- TRABAJO POR HACER:
1. Reescribe de forma más breve el párrafo del texto sobre el confinamiento que empieza con "A estas alturas parecería" y conserva sus datos principales.
2. Cita literalmente el fragmento del texto sobre el confinamiento que empieza con las palabras que contienen "A estas alturas" y termina con "en un criminal.".

Por último, tampoco son despreciables, especialmente para los niños, adolescentes y personas psicológicamente vulnerables (entre las que a menudo se encuentran personas mayores que viven solas), las implicaciones para la salud mental a medio y largo plazo de este confinamiento, por más que la mayoría de adultos lo llevemos con mayor o menor resignación. A menudo, la mención a estos problemas es tratada con cierto desprecio, como si fueran enfermedades accesorias que se pueden ignorar durante el tiempo que sea necesario.

A estas alturas parecería que estoy a favor de anular el confinamiento, o justificar a aquellos que se lo han saltado, y no es así. De lo que estoy a favor es de aplicar un mínimo sentido crítico a las medidas impuestas por las administraciones y de entender que las cosas no son blancas o negras, por mucho que esa sea la visión que nos venden. Durante siete semanas se han puesto en suspenso una gran cantidad de libertades civiles, y buena parte de la población lo ha asumido no solo de buena gana, sino que está dispuesta a extender dicha suspensión el tiempo que sea necesario para que el COVID-19 no cause más muertes, con independencia de las derivadas que pueda tener extender el confinamiento uno, dos o tres meses más. No disculparé a nadie, pero tampoco lo voy a convertir en un criminal.

- DATOS PROPORCIONADOS:

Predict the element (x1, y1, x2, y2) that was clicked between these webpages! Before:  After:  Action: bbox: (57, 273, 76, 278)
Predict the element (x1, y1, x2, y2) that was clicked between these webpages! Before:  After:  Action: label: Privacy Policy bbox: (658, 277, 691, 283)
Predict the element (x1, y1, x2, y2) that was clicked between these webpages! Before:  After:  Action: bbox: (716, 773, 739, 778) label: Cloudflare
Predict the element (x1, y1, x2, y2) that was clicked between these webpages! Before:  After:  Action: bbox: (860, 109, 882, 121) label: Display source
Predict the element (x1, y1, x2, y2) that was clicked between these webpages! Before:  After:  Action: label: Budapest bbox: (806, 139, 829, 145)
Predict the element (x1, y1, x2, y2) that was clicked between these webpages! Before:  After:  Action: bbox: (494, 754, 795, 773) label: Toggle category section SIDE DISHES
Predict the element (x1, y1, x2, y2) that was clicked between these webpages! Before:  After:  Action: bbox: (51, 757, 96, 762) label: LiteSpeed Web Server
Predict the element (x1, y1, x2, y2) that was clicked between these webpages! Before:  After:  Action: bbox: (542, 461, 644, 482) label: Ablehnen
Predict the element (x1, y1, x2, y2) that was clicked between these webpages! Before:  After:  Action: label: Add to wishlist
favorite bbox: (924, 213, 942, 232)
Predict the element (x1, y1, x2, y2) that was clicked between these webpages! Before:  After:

- RESPUESTAS:
1. No estoy a favor de anular el confinamiento ni de justificar a quienes se lo han saltado, sino de aplicar un mínimo sentido crítico a las medidas de las administraciones y de entender que las cosas no son blancas o negras. Durante siete semanas se han suspendido muchas libertades civiles. Buena parte de la población lo acepta de buena gana y quiere prolongar la suspensión el tiempo necesario para que el COVID-19 no cause más muertes, sin atender a lo que pueda derivarse de alargar el confinamiento uno, dos o tres meses más. No disculparé a nadie, pero tampoco lo convertiré en un criminal.

2.
A estas alturas parecería que estoy a favor de anular el confinamiento, o justificar a aquellos que se lo han saltado, y no es así. De lo que estoy a favor es de aplicar un mínimo sentido crítico a las medidas impuestas por las administraciones y de entender que las cosas no son blancas o negras, por mucho que esa sea la visión que nos venden. Durante siete semanas se han puesto en suspenso una gran cantidad de libertades civiles, y buena parte de la población lo ha asumido no solo de buena gana, sino que está dispuesta a extender dicha suspensión el tiempo que sea necesario para que el COVID-19 no cause más muertes, con independencia de las derivadas que pueda tener extender el confinamiento uno, dos o tres meses más. No disculparé a nadie, pero tampoco lo voy a convertir en un criminal.